Brisk spending has buttressed jobs and wage growth. Photo: Stephen Maturen / Getty
The U.S. is headed for a jobless rate of 3.5% this time next year, according to Mark Zandi, chief economist at Moody's Analytics, a level reached in only two other periods since the government began keeping such records in 1948.
Why it matters: The job market is becoming so tight that employers are being forced to cough up wage increases, the long lack of which has been a factor in U.S. political disaffection.
In a call with reporters today, Zandi described a "rip-roaring job market" that includes accelerating increases in wages. His jobless projection is just outside the lower range of the Federal Reserve's full-year 2019 forecast of 3.6%-4.0%. Zandi was commenting on ADP’s monthly National Employment Report, which precedes Friday's Bureau of Labor Statistics jobs report for December.
- In a report today, the U.S. Bureau of Labor Statistics said that wages and benefits rose 2.6% in 2017, matching the highest rate since 2008, writes the WSJ's Sarah Chaney. That is up from 2.2% in 2016. Again, it's a sign that workers are benefitting alongside companies and Wall Street from broad economic growth.

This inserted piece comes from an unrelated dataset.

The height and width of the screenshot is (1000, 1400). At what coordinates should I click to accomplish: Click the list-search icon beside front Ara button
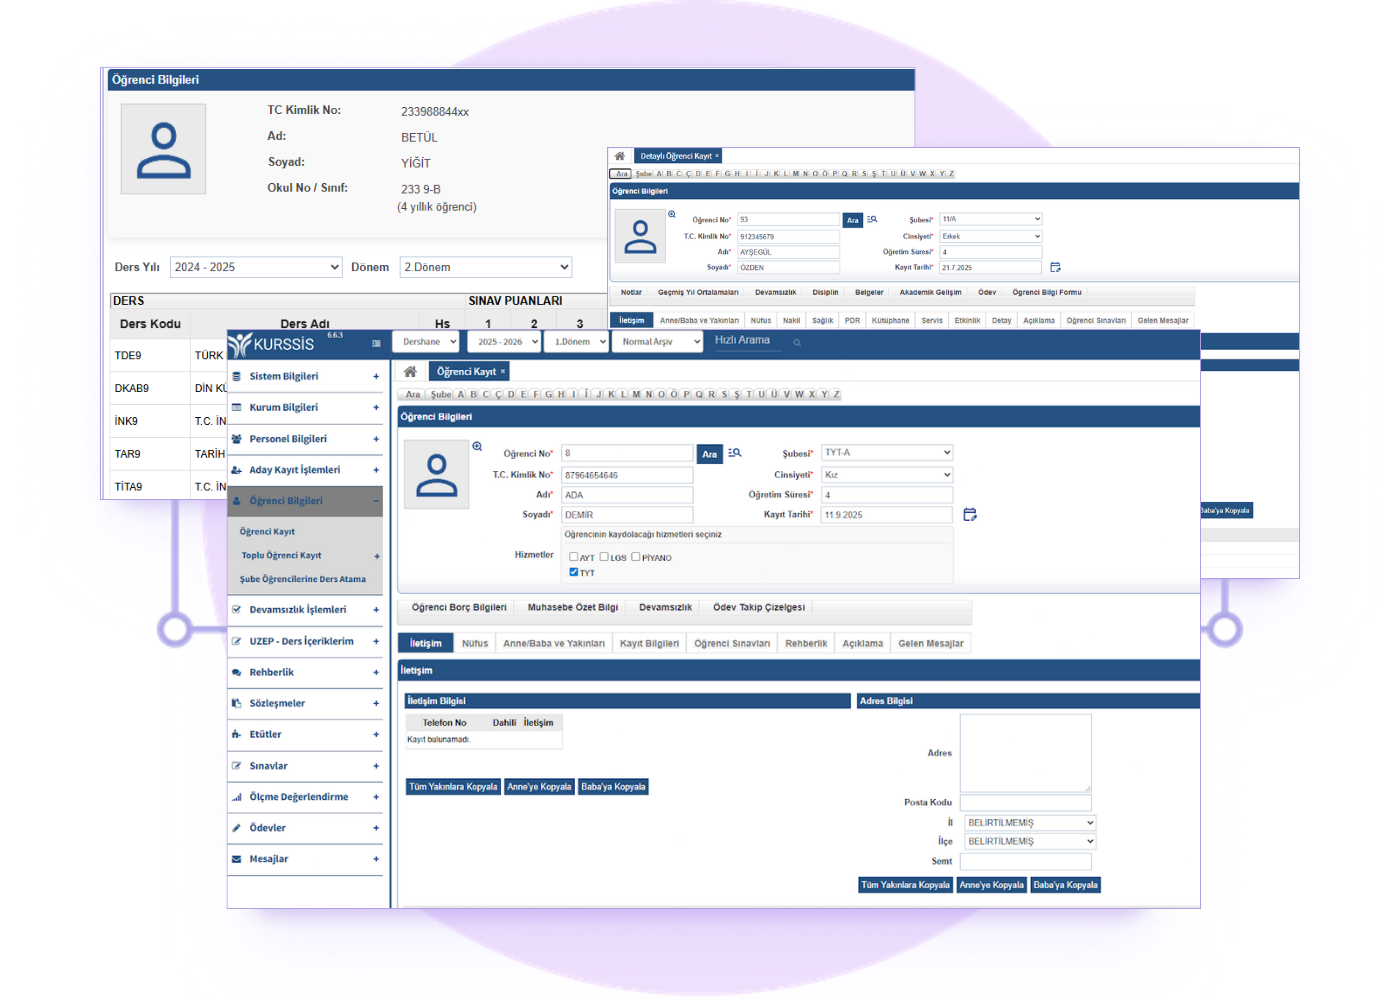coord(735,453)
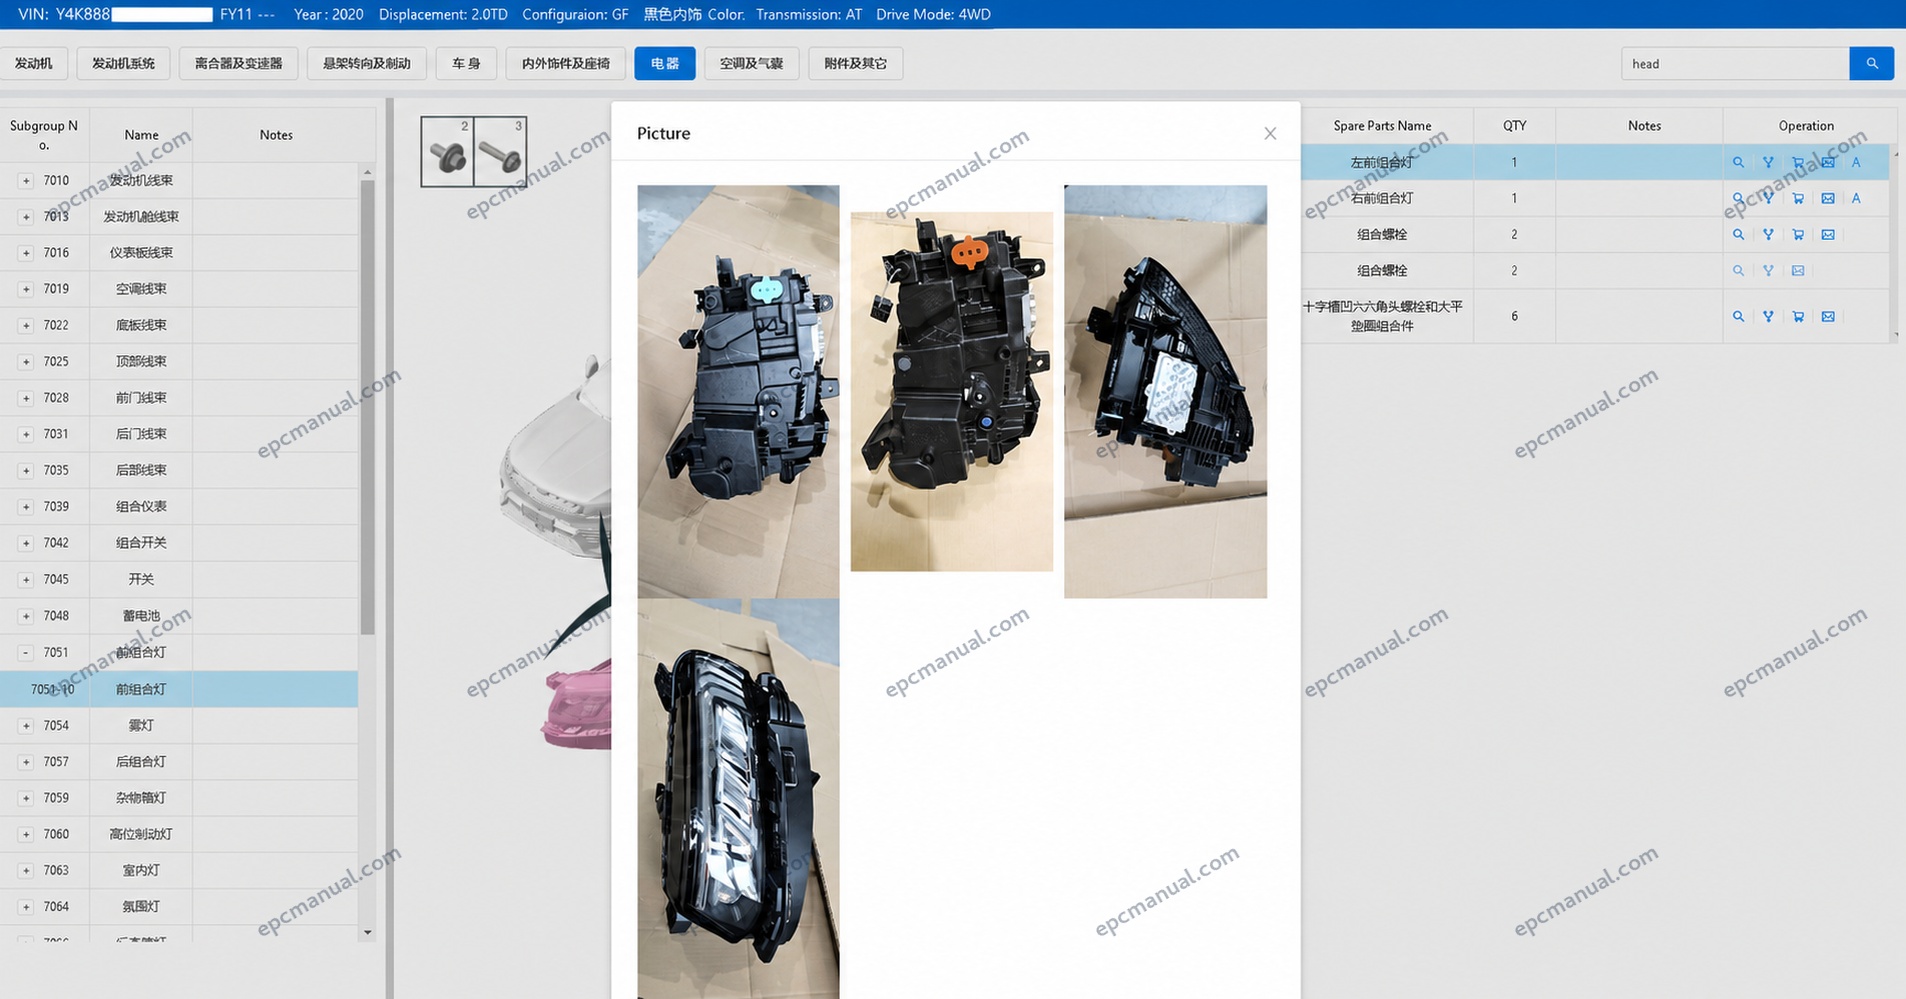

- "That's what we'd expect to see as the labor market keeps tightening," Jed Kolko, chief economist at Indeed, tells Axios. "Firms need to raise wages, adjust hiring requirements, or invest more in training in order to get the workers they need.
Harry Holzer, a professor at Georgetown University and former chief economist at the Labor Department, tells Axios that one thing that could interfere with the optimistic forecasts is the Fed, which could accelerate interest rate hikes to forestall inflation.
Go deeper: In a recent paper, researchers Jose Azar, Ioana Marinescu and Marshall Steinbaum found that wages have been held down in rural U.S. areas by a mergers that concentrate industries in a few hands.